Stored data
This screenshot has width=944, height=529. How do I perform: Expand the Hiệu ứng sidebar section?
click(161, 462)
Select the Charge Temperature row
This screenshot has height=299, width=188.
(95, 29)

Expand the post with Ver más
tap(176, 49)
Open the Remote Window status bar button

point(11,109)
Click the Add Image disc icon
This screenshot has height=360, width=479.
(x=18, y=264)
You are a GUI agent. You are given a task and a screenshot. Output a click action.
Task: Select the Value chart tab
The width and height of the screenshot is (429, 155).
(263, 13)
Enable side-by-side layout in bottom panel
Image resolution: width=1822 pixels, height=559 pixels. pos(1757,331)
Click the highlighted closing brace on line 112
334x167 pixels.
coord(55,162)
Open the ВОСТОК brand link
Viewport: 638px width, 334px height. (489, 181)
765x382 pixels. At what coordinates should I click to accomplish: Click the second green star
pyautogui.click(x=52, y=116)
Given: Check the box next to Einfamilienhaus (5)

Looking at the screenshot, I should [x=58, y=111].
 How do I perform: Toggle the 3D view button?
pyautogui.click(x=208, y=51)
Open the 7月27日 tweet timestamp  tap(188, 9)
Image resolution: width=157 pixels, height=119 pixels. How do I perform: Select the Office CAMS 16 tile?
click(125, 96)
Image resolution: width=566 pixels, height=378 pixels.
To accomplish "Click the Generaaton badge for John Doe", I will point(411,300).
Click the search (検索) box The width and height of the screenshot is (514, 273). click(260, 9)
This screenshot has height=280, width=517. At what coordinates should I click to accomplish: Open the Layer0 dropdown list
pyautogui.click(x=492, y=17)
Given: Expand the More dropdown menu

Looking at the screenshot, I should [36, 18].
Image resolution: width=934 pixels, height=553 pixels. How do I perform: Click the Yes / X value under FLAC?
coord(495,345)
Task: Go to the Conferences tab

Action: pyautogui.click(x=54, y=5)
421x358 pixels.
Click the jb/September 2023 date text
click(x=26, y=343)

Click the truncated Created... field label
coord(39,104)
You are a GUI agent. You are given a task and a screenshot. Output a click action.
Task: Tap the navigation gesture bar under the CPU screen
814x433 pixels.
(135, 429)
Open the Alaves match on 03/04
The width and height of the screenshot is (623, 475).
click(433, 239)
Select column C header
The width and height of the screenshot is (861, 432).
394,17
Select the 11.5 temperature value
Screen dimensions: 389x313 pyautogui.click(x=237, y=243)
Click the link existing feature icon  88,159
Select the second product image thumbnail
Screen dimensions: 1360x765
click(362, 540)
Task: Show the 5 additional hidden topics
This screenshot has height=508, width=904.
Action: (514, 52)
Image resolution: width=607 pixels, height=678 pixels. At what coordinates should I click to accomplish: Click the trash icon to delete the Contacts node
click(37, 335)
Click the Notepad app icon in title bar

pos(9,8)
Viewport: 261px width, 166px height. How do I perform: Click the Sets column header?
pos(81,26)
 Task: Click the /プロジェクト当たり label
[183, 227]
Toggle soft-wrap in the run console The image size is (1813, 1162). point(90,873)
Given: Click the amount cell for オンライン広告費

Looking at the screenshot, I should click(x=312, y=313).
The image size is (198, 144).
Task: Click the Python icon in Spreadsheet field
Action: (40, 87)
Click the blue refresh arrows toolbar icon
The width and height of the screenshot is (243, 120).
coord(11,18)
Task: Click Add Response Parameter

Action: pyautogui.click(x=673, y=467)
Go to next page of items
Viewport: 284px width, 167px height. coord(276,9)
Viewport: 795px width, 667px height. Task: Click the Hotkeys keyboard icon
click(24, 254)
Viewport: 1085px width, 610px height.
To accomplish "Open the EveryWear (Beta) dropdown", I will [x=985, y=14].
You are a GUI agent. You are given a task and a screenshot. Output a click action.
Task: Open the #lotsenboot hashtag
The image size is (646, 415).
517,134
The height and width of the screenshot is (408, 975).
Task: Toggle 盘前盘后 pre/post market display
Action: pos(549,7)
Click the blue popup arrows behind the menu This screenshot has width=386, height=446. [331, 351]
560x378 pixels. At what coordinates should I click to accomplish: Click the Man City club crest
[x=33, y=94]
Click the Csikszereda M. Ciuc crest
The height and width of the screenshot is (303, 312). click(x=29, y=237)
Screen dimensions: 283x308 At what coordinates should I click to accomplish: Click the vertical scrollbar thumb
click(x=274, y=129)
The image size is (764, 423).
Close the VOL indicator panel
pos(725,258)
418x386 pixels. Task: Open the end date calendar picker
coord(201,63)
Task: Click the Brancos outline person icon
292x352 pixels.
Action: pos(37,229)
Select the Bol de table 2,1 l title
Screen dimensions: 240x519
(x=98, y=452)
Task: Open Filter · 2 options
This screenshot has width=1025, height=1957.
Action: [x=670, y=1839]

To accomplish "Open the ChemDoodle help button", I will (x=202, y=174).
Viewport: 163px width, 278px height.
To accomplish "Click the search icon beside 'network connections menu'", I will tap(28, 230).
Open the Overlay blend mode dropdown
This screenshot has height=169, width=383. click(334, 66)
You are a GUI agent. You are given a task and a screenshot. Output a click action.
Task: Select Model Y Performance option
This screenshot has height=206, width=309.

:: WORK ITEM ::
Once you find the line with "Select the 11.5 temperature value" above, print it and every line after it up to and including the line with "Task: Show the 5 additional hidden topics", exactly as written and nothing else.

:: EXERCISE SOLUTION ::
Select the 11.5 temperature value
Screen dimensions: 389x313 pyautogui.click(x=237, y=243)
Click the link existing feature icon  88,159
Select the second product image thumbnail
Screen dimensions: 1360x765
click(362, 540)
Task: Show the 5 additional hidden topics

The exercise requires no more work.